What Christians experience in America, while unjust, is of nothing compared to what their brothers and sisters in the faith are made to endure around the globe.
To note one recent and particularly grisly illustration of what Christians are up against, in Egypt, on Palm Sunday, two churches were bombed by Islamic militants at congregants who gathered to celebrate the first day of Holy Week. A minimum of 45 people were killed. According to Human Rights Watch, two parishioners and a pastor from one of the targeted houses of worship informed the organization that they suspected that some of the police that were supposed to be guarding the church allowed the terrorists to execute their murderous designs.
Human Rights Watch reports:
“In Tanta…a man wearing concealed explosives managed to pass through a security check outside St. George’s Church and detonate himself near the front pews, killing at least 28 people and wounding 77 [.]”
Meanwhile, in Alexandria, “church security camera footage showed another bomber trying to enter St. Mark’s Church through an open gate and being directed toward a metal detector guarded by police officers. When an officer stopped the man, he detonated his explosives, killing at least 17 people and wounding 48.”
Just 11 days before these attacks, police had to defuse a bomb that was arranged to be detonated right next to St. George’s church. That the police were supposedly caught off guard by the Palm Sunday slaughter in spite of what had happened a week-and-a-half earlier is what led some to think that the officers may have been complicit in the bombings.
A pastor from one of the churches, a man who lost his son in the attack, stated bluntly that the church security that the government had provided was mere “decoration.” “There’s scenery,” he said. “Just scenery.”
Of course, Egypt is hardly unique in respect of the subject of the fierce persecution of Christians. According to Open Doors, an organization that serves persecuted Christians around the world, there are 20 countries in which Christians actually have it worse off than do their Egyptian brethren.
Of the Earth’s 2 billion or so disciples of Christ, one in 12 is subject to “high,” “very high,” and “extreme” persecution for no other reason than that of their faith.
The Center for the Study of Global Christianity found that over a ten year period, from 2005 to 2015, about 90,000 Christians per year were killed for their commitment to Christ.
According to Open Doors, during the span of a mere one year period, from the end of October of 2015 to the beginning of November 2016, 1,207 Christians were martyred, i.e. murdered for their faith. The actual number is doubtless significantly higher, for statistics are difficult to come by when dealing with some of the planet’s largest purveyors of anti-Christian oppression. North Korea, for instance, is ranked by Open Doors as the single most egregious violator of the rights of Christians—yet there is no formal statistical data documenting Christian casualties.

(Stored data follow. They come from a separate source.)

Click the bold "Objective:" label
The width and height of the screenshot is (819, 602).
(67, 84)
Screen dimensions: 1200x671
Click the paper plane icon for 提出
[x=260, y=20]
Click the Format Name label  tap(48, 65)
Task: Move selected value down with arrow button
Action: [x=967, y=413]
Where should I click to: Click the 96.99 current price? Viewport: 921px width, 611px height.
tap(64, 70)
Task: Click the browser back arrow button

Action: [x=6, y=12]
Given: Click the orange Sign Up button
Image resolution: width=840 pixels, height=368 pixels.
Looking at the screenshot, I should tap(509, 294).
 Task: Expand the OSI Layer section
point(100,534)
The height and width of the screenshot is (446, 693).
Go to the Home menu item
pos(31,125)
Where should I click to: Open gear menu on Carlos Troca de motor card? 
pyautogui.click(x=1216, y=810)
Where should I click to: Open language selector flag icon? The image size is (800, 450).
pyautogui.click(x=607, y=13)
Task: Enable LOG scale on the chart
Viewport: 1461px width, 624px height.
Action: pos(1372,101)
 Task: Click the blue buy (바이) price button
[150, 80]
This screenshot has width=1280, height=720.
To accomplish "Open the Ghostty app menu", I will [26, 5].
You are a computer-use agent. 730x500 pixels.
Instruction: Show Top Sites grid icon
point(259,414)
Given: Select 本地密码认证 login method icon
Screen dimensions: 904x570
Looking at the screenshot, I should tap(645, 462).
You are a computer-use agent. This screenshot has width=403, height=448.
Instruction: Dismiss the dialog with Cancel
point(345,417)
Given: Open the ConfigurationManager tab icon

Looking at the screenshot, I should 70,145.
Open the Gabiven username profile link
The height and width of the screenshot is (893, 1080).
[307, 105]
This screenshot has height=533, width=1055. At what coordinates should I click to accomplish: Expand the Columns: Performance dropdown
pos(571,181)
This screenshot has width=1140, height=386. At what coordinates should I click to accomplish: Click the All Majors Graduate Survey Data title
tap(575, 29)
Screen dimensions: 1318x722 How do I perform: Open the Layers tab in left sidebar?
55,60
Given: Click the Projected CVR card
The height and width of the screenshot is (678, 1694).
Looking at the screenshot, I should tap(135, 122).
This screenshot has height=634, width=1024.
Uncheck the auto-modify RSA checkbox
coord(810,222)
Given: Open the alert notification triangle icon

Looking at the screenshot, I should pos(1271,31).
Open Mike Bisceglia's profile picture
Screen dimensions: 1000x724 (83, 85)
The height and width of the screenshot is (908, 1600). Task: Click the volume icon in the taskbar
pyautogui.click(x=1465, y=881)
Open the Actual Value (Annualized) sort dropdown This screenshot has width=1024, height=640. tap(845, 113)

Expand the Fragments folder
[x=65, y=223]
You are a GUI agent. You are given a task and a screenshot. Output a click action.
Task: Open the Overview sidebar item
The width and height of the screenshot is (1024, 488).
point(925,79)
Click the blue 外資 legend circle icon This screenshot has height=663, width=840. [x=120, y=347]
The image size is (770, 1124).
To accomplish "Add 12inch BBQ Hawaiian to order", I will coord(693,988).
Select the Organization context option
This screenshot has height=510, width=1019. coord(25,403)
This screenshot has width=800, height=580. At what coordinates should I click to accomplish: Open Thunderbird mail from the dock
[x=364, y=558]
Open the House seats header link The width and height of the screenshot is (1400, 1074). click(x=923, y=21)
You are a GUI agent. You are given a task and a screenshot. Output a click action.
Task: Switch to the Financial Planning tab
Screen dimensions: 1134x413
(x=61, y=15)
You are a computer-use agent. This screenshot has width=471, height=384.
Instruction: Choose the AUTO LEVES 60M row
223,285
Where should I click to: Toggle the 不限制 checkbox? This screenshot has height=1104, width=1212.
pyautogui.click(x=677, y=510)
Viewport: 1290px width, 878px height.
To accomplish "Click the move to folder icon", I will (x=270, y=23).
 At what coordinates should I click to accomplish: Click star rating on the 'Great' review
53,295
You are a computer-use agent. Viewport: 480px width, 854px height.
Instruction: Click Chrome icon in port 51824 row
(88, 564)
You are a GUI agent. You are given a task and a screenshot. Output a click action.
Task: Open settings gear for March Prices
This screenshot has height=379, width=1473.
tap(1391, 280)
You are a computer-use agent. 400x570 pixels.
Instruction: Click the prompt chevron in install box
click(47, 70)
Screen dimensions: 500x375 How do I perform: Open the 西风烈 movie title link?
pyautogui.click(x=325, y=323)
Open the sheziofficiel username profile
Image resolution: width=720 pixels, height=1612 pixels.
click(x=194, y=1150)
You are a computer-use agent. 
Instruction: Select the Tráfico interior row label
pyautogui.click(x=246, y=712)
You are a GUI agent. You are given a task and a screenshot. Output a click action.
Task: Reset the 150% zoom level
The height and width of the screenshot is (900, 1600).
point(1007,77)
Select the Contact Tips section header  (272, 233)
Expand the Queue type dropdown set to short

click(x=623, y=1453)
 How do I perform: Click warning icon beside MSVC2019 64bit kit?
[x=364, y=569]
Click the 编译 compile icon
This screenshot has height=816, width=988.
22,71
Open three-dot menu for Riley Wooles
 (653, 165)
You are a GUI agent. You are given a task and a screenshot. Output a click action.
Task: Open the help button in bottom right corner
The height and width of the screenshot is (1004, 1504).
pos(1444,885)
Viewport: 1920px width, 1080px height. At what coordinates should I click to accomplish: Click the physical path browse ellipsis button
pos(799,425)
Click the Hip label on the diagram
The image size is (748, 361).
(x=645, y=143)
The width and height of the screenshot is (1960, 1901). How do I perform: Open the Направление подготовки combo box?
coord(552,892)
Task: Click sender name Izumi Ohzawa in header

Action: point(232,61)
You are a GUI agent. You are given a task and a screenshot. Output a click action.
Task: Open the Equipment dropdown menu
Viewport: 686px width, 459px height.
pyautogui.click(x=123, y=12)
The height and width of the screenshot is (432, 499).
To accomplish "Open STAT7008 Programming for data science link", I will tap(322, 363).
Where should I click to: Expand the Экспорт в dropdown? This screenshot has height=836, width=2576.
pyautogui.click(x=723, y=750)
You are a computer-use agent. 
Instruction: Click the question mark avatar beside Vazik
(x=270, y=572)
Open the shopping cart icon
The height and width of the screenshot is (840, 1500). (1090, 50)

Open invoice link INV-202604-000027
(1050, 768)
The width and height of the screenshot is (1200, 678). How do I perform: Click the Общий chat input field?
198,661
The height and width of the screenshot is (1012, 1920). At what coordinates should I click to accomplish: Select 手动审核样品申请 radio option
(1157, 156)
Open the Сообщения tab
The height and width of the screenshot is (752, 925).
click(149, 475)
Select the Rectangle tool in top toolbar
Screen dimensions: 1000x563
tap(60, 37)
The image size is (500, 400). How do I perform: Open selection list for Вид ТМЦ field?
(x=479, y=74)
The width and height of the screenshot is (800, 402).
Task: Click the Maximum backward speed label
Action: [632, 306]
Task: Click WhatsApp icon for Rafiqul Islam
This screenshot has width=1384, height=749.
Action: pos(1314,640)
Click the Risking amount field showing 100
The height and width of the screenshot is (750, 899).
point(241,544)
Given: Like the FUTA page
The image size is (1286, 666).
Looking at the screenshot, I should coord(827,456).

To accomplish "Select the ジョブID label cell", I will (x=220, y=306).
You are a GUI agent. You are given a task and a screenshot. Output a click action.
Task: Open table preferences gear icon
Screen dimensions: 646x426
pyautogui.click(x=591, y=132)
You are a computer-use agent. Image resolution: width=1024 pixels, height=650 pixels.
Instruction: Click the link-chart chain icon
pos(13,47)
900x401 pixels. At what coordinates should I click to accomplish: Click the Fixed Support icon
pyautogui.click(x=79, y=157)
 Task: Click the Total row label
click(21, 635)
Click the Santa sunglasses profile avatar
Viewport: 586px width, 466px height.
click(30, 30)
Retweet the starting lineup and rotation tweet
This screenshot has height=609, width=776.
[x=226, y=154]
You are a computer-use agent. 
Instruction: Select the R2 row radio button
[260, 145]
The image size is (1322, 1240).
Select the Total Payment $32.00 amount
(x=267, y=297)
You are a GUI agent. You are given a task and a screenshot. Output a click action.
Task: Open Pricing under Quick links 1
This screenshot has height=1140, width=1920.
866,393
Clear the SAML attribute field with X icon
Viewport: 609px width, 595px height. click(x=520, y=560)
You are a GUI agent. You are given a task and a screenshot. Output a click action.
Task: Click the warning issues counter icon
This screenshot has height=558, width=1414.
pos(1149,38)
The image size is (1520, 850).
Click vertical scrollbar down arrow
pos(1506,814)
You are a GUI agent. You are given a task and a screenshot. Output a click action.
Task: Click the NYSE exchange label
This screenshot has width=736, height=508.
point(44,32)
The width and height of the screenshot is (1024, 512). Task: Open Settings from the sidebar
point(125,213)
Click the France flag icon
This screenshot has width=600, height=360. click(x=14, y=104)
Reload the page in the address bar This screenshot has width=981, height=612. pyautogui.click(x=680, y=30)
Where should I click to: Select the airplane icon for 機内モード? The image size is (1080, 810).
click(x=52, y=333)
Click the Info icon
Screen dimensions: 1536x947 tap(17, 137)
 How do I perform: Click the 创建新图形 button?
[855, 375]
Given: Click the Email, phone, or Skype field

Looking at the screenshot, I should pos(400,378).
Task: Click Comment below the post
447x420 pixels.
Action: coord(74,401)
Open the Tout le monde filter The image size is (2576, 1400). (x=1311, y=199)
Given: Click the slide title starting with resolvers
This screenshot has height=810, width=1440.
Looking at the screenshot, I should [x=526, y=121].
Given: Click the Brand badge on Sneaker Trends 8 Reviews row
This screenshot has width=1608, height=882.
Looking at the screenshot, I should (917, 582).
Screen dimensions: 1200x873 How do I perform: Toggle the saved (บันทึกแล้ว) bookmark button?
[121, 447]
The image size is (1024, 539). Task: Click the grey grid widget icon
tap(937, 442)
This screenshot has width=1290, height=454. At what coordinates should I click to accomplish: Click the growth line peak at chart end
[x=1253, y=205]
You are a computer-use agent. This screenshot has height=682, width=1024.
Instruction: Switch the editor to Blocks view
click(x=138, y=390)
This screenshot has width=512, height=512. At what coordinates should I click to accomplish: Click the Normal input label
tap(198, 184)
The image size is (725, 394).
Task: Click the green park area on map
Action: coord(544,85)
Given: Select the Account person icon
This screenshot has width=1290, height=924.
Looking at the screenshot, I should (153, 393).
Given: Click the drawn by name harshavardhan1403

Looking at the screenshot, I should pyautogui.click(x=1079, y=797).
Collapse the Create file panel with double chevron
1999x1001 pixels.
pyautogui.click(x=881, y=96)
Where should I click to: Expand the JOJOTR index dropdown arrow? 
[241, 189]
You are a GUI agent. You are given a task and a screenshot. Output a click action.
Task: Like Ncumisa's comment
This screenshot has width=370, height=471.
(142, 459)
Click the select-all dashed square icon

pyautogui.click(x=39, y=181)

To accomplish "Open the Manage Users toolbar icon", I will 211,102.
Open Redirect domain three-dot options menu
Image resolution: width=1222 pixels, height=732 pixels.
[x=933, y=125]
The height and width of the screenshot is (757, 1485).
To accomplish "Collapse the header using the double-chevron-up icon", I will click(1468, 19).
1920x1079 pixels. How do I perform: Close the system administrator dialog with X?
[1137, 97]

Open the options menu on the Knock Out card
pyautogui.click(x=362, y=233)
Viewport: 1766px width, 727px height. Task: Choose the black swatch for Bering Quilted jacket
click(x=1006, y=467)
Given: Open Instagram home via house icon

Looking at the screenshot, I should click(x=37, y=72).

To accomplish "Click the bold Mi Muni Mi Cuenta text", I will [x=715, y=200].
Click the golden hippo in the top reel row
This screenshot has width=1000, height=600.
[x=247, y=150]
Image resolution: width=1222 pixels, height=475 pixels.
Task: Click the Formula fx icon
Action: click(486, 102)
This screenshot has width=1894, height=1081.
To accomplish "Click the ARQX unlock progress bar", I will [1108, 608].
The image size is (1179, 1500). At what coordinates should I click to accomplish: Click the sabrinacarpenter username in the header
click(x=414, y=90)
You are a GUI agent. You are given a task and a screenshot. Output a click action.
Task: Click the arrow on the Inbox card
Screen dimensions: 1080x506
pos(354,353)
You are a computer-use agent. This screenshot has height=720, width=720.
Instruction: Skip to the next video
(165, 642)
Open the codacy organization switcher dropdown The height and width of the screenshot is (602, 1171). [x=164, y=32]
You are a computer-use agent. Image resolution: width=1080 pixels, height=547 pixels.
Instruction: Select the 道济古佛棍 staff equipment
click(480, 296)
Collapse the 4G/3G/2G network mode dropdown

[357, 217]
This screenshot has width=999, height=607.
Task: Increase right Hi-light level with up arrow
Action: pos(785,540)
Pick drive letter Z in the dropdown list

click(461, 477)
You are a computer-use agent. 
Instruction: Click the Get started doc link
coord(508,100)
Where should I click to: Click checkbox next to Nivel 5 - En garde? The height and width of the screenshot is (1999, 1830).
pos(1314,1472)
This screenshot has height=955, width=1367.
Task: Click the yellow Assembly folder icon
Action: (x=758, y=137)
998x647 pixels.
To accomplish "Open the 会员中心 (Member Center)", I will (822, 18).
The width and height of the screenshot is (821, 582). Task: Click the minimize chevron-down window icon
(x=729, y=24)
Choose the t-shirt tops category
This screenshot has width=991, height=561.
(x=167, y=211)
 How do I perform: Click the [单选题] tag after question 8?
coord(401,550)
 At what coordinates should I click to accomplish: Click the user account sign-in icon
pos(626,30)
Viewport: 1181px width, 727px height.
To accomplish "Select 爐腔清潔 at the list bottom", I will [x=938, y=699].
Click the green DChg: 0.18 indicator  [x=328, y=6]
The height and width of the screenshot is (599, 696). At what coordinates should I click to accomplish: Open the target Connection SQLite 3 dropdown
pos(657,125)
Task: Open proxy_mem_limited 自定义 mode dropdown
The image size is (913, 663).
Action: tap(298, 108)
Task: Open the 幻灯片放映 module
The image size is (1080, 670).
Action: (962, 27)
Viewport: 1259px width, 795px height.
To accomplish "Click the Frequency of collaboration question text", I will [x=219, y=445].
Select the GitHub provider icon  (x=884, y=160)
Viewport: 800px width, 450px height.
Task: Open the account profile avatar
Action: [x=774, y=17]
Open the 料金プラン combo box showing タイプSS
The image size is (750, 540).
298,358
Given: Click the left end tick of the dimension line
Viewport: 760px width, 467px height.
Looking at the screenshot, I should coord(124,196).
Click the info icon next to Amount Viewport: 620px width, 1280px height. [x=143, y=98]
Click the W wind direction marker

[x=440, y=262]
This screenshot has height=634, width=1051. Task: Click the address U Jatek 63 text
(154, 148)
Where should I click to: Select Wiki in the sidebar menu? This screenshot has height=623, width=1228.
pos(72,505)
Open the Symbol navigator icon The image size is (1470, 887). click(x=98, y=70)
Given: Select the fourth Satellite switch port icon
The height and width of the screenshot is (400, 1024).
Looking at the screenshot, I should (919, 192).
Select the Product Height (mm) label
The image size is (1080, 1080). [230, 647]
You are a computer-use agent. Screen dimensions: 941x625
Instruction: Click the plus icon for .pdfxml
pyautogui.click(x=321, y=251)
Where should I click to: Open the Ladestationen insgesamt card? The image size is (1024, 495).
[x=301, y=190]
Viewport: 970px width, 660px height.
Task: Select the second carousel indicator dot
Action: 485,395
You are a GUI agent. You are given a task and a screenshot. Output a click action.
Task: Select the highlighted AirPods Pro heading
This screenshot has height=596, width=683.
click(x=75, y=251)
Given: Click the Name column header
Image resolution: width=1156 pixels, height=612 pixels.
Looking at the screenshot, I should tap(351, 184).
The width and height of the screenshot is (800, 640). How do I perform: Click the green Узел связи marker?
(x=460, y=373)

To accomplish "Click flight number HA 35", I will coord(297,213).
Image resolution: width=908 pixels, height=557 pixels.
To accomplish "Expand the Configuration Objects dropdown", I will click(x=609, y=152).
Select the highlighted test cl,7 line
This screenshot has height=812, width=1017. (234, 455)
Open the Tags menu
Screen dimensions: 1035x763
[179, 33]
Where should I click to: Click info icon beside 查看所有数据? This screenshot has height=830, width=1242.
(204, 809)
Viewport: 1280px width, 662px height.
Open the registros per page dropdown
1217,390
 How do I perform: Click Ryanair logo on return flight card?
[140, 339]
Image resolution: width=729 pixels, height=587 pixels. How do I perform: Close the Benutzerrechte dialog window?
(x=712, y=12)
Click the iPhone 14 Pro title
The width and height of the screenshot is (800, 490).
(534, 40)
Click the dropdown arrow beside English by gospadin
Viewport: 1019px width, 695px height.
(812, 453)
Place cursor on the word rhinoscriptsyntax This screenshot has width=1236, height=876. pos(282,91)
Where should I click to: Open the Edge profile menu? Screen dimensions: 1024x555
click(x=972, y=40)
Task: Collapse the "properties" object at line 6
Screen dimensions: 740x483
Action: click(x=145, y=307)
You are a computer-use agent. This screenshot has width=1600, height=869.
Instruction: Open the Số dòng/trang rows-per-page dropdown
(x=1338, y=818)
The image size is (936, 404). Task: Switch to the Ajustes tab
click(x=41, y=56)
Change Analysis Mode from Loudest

The same is true of regions of Iraq and Syria, two other bastions of anti-Christian oppression. (Iraq specifically has witnessed a precipitous decline in its ancient Christian population. In 2003, 1.5 million Christians resided in Iraq. At present, only about 275,000 remain.)
Between 2015 and 2016, 1,329 churches worldwide were attacked.
Eighty-percent of the world’s most hostile climes for Christians—40 of 50—are found within Islamic-dominated lands.
Perhaps this goes some distance toward explaining why leftist agents of tolerance, like the folks at USA Today, spill little to no ink in covering this global phenomenon.
Or maybe it’s simply that they lack empathy for Christians, i.e. those who they suspect may “discriminate” against gays by refusing to enthusiastically embrace “gay marriage.”